* Stated exercise *
In the text about North Macedonia and the European Union, on what date did North Macedonia hold its first intergovernmental session with the EU?

═════ Text block

On July 19, 2022 North Macedonia held its first intergovernmental session with the European Union (EU) alongside Albania. Unlike Albania, which formally started accession negotiations, North Macedonia only started the process to access negotiations. Hailed as a historic moment by Ursula von der Leyen, president of the European Commission, the opening of the accession process came after a week of turmoil between North Macedonia and EU member state Bulgaria. For a moment, the situation in Skopje was so tense that there was doubt as to whether accession negotiations would be able to start.
Despite this well-earned, long-expected process having (kind of) begun, I haven’t gotten out the champagne yet. Why has the fulfillment of this long-awaited hope not provided me with the satisfaction I expected?
Perhaps it’s because we’ve repeatedly gotten our hopes up only for them to be crushed. We’ve learned that the enlargement process appears to have changed in the last few years and can now be halted at any moment, seemingly for any reason. At the same time, being outside the EU is feeling more precarious than ever.

══════════
═════ Listed entries

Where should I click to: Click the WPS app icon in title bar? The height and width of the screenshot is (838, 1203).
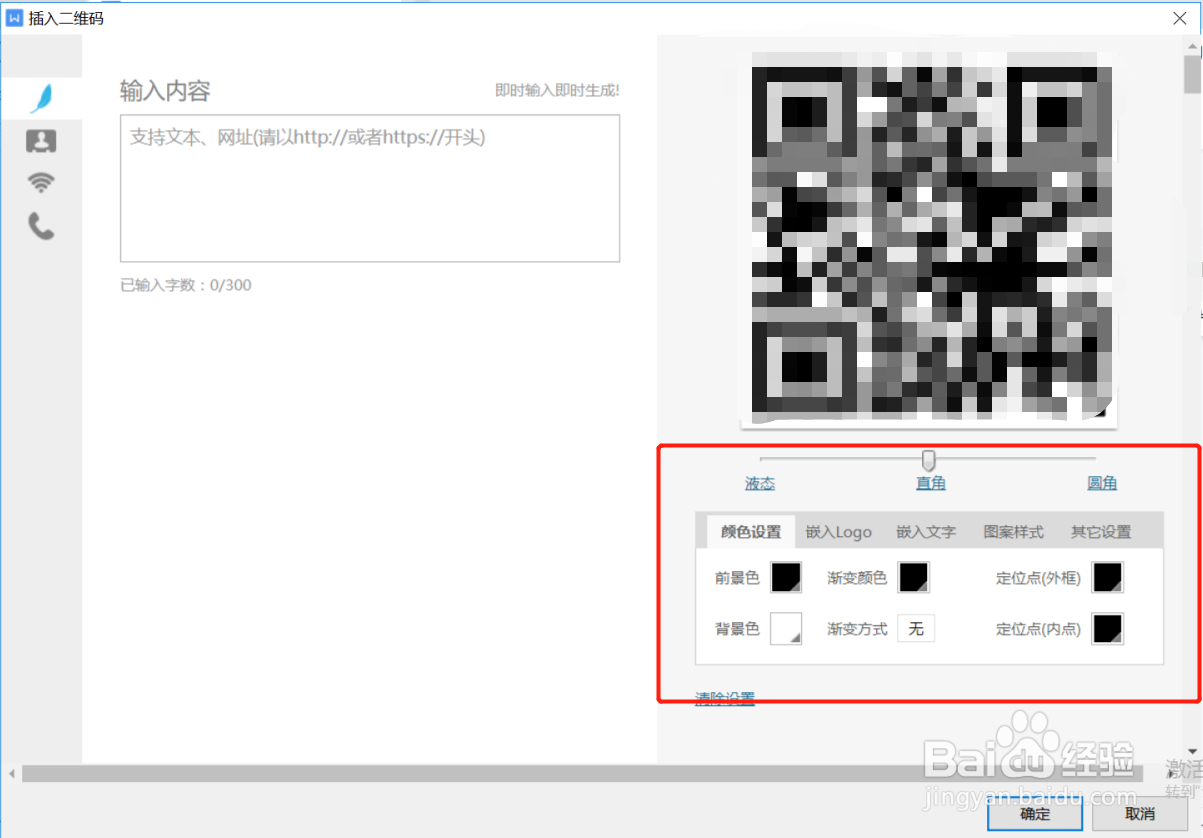tap(13, 17)
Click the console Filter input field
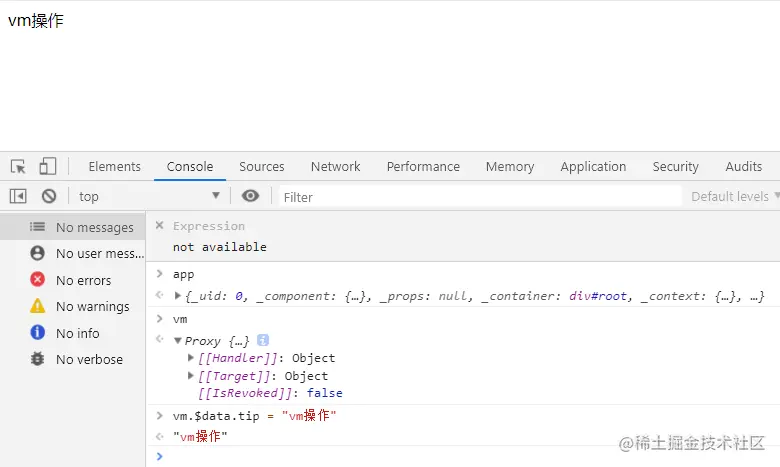Viewport: 780px width, 467px height. (478, 197)
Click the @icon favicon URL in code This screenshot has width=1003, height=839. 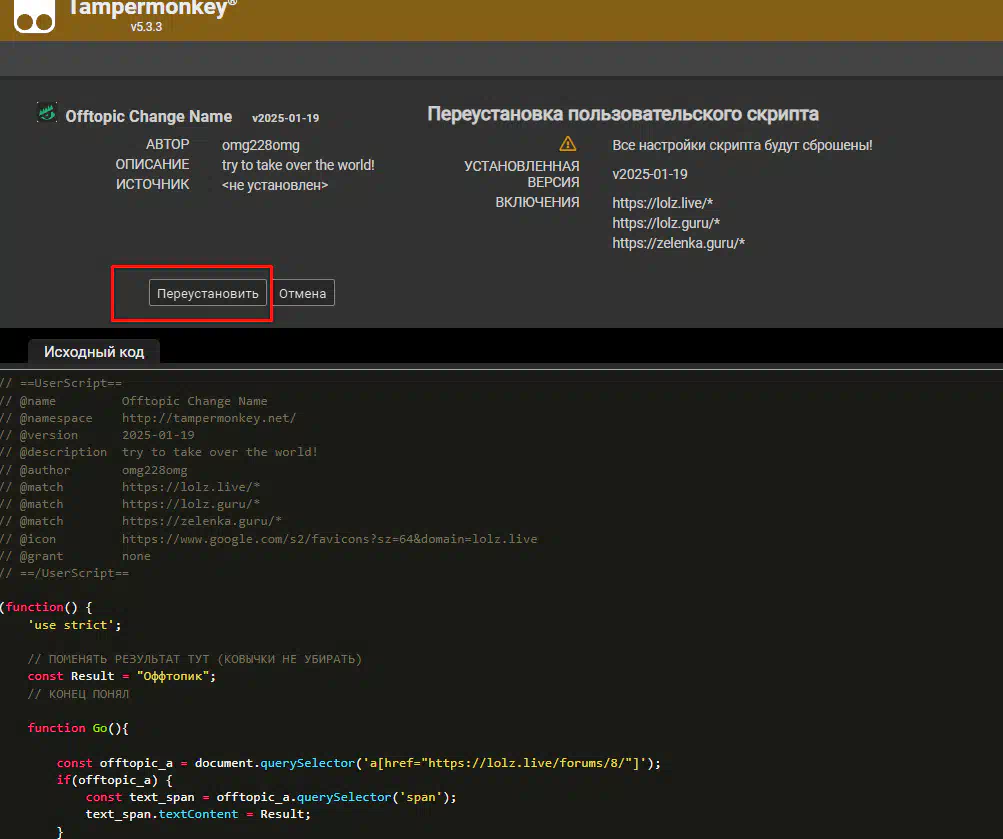click(329, 539)
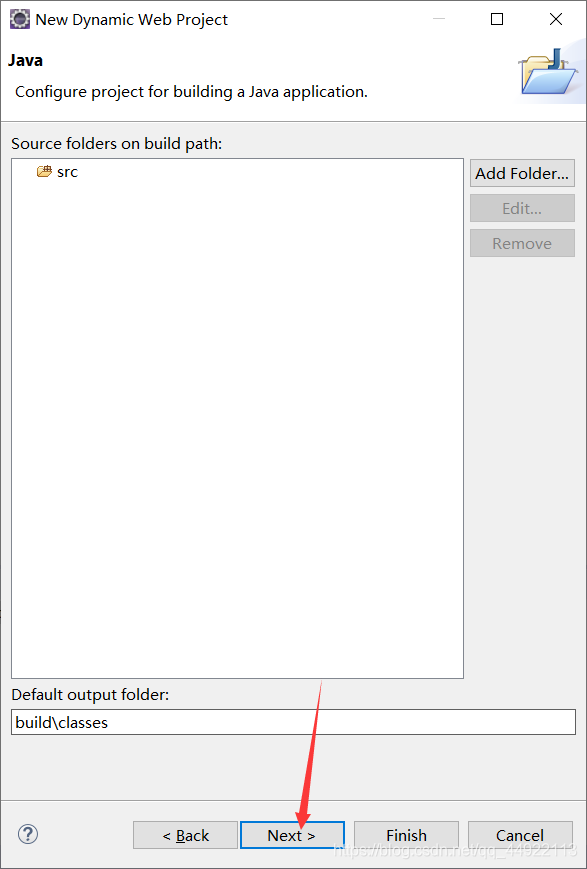Click Finish to create the project
This screenshot has height=869, width=587.
pos(406,835)
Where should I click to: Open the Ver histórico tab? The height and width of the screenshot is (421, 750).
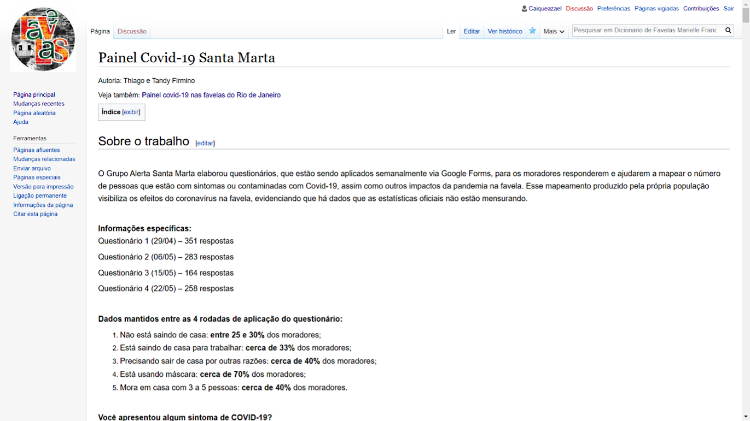[x=504, y=31]
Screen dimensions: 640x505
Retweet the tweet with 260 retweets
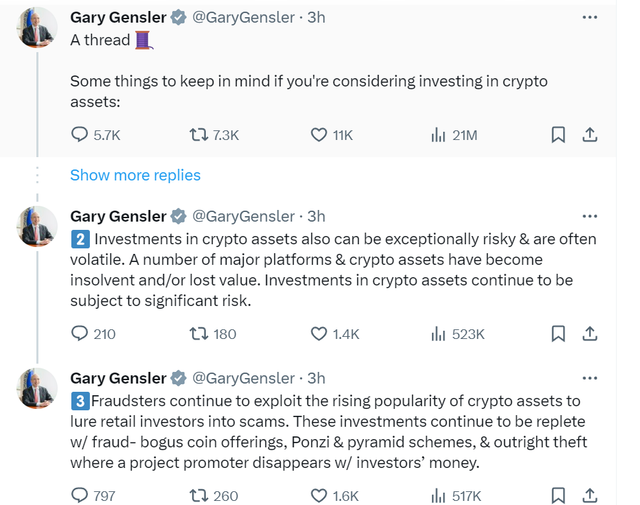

══════════

* Written reply *
July 19, 2022